Demand continues this week, though with Miami having home field advantage, it seems to be more about how close the series is than any other factor. “Really what we’re seeing,” StubHub Public Relations Coordinator Shannon Barbara recently told TicketNews, “is the spike in demand due to last night’s game (won by Miami). Most of the interest is in game five, because if the Heat wins on Tuesday, that will be the deal breaker.”
“Right now, the ticket prices are still high for the contingent games. The average for Game Six is $886 and just over $1200 for Game Seven (both at OKC).”
One possible determining factor has little to do with any excitement about the Thunder and their chances, though there is plenty of that.
According to a May article on CNBC, one-fifth Thunder owner and Chesapeake Energy CEO Aubrey McClendon has purchased a significant number of tickets throughout the entire season, potentially driving demand, and therefore prices, up.

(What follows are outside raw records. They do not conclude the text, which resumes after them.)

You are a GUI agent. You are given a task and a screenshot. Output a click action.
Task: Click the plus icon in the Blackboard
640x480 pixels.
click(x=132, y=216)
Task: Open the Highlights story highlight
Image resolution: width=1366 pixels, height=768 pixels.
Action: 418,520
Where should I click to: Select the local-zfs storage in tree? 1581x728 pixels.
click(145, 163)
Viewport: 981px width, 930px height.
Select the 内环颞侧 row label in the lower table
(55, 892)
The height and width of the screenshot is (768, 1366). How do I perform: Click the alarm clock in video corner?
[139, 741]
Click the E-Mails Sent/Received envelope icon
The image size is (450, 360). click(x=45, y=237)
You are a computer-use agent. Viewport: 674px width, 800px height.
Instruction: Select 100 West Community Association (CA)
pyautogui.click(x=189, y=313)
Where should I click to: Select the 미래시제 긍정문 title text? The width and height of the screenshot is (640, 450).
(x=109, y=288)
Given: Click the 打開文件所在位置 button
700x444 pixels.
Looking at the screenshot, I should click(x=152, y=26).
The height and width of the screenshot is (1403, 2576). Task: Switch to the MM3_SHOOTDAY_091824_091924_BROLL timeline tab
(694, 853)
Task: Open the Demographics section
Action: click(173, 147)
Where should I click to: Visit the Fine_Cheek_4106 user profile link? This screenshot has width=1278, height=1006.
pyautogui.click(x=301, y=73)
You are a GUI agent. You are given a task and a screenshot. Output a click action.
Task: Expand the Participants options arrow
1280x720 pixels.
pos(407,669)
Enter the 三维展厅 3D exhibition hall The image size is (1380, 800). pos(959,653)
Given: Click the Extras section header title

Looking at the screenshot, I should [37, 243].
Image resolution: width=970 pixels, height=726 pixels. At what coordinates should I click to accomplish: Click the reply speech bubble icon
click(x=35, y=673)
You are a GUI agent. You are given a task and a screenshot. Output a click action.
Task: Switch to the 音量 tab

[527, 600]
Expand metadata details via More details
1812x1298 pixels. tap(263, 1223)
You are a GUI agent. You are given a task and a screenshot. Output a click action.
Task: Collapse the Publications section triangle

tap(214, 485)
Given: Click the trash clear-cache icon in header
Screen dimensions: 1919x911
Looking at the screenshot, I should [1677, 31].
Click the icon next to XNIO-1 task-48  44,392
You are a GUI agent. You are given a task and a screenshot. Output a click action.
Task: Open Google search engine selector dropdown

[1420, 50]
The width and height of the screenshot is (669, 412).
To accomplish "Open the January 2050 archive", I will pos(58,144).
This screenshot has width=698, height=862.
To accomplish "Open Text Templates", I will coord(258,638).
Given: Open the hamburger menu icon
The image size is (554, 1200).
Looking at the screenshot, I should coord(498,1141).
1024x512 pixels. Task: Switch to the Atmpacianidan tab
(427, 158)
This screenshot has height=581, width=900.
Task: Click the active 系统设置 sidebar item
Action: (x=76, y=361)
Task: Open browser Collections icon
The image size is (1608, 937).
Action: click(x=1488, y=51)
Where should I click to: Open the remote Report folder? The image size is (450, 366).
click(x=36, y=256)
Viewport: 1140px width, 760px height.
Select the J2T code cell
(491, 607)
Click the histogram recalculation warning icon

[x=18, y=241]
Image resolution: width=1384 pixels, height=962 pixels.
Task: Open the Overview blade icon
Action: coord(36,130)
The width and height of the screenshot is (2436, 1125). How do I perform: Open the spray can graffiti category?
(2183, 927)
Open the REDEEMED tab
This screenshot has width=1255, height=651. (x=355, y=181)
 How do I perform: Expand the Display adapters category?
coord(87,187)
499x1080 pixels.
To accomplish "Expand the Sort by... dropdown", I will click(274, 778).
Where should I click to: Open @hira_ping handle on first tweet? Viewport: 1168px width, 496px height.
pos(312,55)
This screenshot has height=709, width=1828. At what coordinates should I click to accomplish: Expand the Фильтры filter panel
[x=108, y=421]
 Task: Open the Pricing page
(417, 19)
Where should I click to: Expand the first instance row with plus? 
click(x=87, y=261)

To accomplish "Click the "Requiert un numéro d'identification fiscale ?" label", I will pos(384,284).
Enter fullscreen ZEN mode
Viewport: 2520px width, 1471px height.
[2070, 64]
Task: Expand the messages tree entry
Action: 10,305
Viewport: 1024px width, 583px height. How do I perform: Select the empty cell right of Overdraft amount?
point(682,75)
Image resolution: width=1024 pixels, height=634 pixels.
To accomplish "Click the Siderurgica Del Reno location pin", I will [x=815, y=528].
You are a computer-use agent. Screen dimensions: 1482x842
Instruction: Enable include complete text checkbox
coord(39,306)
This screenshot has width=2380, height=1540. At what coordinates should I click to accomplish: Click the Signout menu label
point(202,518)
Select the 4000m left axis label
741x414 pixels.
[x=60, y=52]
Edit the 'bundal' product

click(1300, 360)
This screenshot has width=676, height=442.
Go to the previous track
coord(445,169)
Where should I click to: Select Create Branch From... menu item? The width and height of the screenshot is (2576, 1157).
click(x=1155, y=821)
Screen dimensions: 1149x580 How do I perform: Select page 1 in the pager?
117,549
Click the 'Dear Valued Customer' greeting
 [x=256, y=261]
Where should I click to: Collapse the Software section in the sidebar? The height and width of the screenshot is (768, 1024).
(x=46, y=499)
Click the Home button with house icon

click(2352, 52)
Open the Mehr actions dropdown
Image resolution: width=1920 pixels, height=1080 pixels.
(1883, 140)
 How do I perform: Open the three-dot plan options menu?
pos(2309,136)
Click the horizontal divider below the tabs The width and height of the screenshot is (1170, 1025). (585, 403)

Patrick Ryan, co-owner of Houston brokerage The Ticket Experience, explained to CNBC his view of the process: “It is that much more curious this year and last year to see [Oklahoma City Thunder] premium seats being valued so much on the secondary market.”
“Yes, teams can turn things around but not to the degree the Thunder have. It’s the fact that there is zero supply on the (secondary) market. I suspect that is because a large amount of inventory is being held by Chesapeake.”
Another factor may just be OKC’s history of selectivity with brokers. More than one broker has reported that, since the franchise’s 2008 relocation, the team has made it difficult for brokers to buy tickets for resale, leaving the bulk of the inventory instead to local fans and corporations.
A recent Miami Herald article seemed to support the “scarcity” argument, reporting that OKC tickets were much more difficult to find on the secondary market this season than were Heat tickets. However, Heat tickets went for an average of 25 dollars more than OKC tickets throughout the season, complicating any easy explanations related to McClendon buying up tickets, or any other demand-based explanation for that matter, as the reason for the current price hikes.
In fact, author Douglas Hanks wondered if low resale for OKC tickets may have been closely associated with fans just not seeing prices that they liked on the secondary market, and deciding instead to hang on to their tickets.
Broker Lena Siegendorf, VP of Florida’s PremiumSeatsUSA.com and local to the Heat’s fan base, saw the same process at work when she recently attended the Finals in Oklahoma. “We did notice that it is a ‘hotter’ ticket in Oklahoma,” Siegendorf recently told TicketNews. “The truth is, there is not a lot of inventory (of Oklahoma tickets) available, and the fact that there is so much in Miami tends to drive prices down.
“My gut tells me that there are not a lot of Oklahoma fans that are interested in resale.”
And like others, Siegendorf also sees action on the corporate side as contributing to OKC’s demand issues, with corporations owning a significant part of the team’s ticket inventory.
Meeting an Oklahoma fan at Game One of the series, Siegendorf learned that his company owned hundreds of Finals tickets and held a “strict no-resale policy”, as do many other corporations. Multiply this by hundreds of local companies, and one can see where much of the inventory likely sits.
Thus, due likely to a number of converging factors, including team policies changing demand as well as spontaneous fan excitement, the old Supersonics have found themselves a hot commodity in their new home of Oklahoma.